Comments (5)
Having similar issues on Ubuntu 20.04.
nvidia-smi:
Driver Version: 510.39.01 CUDA Version: 11.6
nvcc --version:
Build cuda_11.3.r11.3/compiler.29920130_0
(Note: nvidia-smi CUDA version is the max the driver will accept, not installed.)
nestedtensor
did eventually build for me however.
Also missing pytorch-lightning
if I don't install the maua/audio/requirements.txt
.
Regardless, getting Segmentation fault (core dumped)
trying to run maua.
So, I started some digging.:
$ gdb --args python -m maua
(gdb) run
Starting program: /.../maua/envs/bin/python -m maua
[Thread debugging using libthread_db enabled]
Using host libthread_db library "/lib/x86_64-linux-gnu/libthread_db.so.1".
[Detaching after fork from child process 32595]
[New Thread 0x7fff0c110700 (LWP 32597)]
...etc...
Thread 1 "python" received signal SIGSEGV, Segmentation fault.
0x00007ffea6a901e1 in google::protobuf::internal::ReflectionOps::FindInitializationErrors(google::protobuf::Message const&, std::string const&, std::vector<std::string, std::allocator<std::string> >*) ()
from /.../maua/envs/lib/python3.8/site-packages/google/protobuf/pyext/_message.cpython-38-x86_64-linux-gnu.so
(gdb)
That doesn't make a lot of sense to me, but thought I'd try python 3.9 and that did seem to help, although I got a bunch more odd errors. but was able to fix them with a couple hacks:
$ python -m maua --help
Traceback (most recent call last):
...
File "/.../maua/maua/style/image.py", line 17, in <module>
from maua.optimizers import load_optimizer, OPTIMIZERS
File "/.../maua/maua/optimizers.py", line 4, in <module>
import torch_optimizer as more_optim
ModuleNotFoundError: No module named 'torch_optimizer'
$ pip install torch-optimizer
$ python -m maua --help
Traceback (most recent call last):
...
File "/.../maua/maua/style/image.py", line 17, in <module>
from maua.optimizers import load_optimizer, OPTIMIZERS
File "/.../maua/maua/optimizers.py", line 30, in <module>
"NovoGrad": timm_optim.NovoGrad,
AttributeError: module 'timm.optim' has no attribute 'NovoGrad'
And I could fix the last by commenting out NovoGrad in the optimizer list.
Not sure why python 3.9 helps so why those other errors are happening but maybe helps identify the real problem?
Also note that I haven't done the pip install cupy-cuda113==9.6
step of the install yet as I was trying to limit the potential causes.
from maua.
Hello @ashwindcruz and @RKelln thanks for raising the issue!
I think this is mainly a case of the README being a little out of sync with the repo structure.

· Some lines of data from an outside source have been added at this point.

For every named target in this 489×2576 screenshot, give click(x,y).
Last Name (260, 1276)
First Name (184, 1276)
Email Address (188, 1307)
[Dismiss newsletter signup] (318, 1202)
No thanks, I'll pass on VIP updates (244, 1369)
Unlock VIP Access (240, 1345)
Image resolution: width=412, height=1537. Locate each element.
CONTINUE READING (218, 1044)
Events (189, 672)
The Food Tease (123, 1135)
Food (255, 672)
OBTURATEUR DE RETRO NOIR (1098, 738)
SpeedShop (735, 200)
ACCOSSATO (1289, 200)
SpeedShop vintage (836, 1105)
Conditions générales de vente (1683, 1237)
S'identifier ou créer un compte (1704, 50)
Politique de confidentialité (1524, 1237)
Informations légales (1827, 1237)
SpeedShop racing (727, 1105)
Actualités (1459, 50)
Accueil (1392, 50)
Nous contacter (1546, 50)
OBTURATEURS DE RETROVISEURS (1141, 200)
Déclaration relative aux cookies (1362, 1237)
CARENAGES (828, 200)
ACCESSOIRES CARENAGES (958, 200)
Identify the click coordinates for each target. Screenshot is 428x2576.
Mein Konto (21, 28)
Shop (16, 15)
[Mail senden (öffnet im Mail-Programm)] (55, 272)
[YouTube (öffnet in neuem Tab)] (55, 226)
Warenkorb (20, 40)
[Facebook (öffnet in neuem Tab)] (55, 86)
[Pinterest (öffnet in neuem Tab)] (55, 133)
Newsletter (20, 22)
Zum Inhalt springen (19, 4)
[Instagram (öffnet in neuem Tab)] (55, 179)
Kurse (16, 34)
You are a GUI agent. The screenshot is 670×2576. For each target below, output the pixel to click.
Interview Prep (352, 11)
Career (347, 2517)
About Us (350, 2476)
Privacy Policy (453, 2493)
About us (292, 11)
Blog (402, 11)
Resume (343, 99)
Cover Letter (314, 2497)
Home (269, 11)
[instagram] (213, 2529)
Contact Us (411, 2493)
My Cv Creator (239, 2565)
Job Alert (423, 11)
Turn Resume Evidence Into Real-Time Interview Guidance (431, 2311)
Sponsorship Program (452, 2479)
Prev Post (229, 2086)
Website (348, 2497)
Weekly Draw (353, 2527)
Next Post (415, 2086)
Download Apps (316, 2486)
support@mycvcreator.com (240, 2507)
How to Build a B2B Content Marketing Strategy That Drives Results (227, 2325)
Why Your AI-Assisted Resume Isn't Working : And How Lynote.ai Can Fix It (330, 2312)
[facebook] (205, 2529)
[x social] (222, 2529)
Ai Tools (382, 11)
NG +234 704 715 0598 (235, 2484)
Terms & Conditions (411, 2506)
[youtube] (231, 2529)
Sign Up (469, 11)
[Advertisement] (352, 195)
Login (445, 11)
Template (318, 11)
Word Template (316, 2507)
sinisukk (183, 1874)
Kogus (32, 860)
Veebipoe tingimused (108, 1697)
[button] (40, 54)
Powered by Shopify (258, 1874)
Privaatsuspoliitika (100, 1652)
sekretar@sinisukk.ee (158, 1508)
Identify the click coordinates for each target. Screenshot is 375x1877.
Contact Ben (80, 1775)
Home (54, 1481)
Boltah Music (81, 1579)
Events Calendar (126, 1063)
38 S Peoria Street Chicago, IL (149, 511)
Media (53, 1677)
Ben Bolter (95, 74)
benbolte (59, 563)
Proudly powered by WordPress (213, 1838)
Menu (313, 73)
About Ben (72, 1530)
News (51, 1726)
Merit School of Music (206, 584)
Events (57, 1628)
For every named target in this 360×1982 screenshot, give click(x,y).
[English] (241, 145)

I've added the missing dependencies to the requirements.txt and updated the commands/paths in the README.
I believe the segfault is related to the cupy version that gets found by conda not being compatible with the cudatoolkit version (at least I remember getting segfaults and ended up adding the extra cupy-cuda113 install). I haven't been able to reproduce the segfaults on my machine now though (either when uninstalling cupy-cuda113 or reinstalling from scratch without it).
Ccould you try reinstalling the repo with the updated commands in the README? Or alternatively just continue with python 3.9 instead (although I believe this gave some dependency issues in the audio
package).
@ashwindcruz Are you getting an error when installing nestedtensor? Building the wheel can take a long time (~5 min on my machine, but maybe longer with less CPU cores).
I don't think it's needed for upscaling, but as of now the CLI imports the full tree of files on every execution (that's also why each command is so slow to start at the moment). I need to restructure things so that running a given command only imports the parts it actually needs, but I haven't thought of a good way to do that yet...
from maua.
Was able to try an install using the new instructions and requirements. However ran into an issue with torchvision?
/.../lib/python3.8/site-packages/torchvision/io/image.py:11: UserWarning: Failed to load image Python extension: libtorch_cuda_cu.so: cannot open shared object file: No such file or directory
warn(f"Failed to load image Python extension: {e}")
Segmentation fault (core dumped)
I noticed that it had installed pytorch 1.10.2
from conda
, but then uninstalled that and installed 1.10.1
using pip
. I tried installing 1.10.2
using pip
that that didn't help, so then tried a reinstall without the requirements.txt
file version lock. With that I get just Segmentation fault (core dumped)
as I used to with the previous install instructions. So I tried locking the conda
environment to the 1.10.1 versions... still Seg faults. My python 3.9 conda environment still works fine. The only difference seems to be the python version?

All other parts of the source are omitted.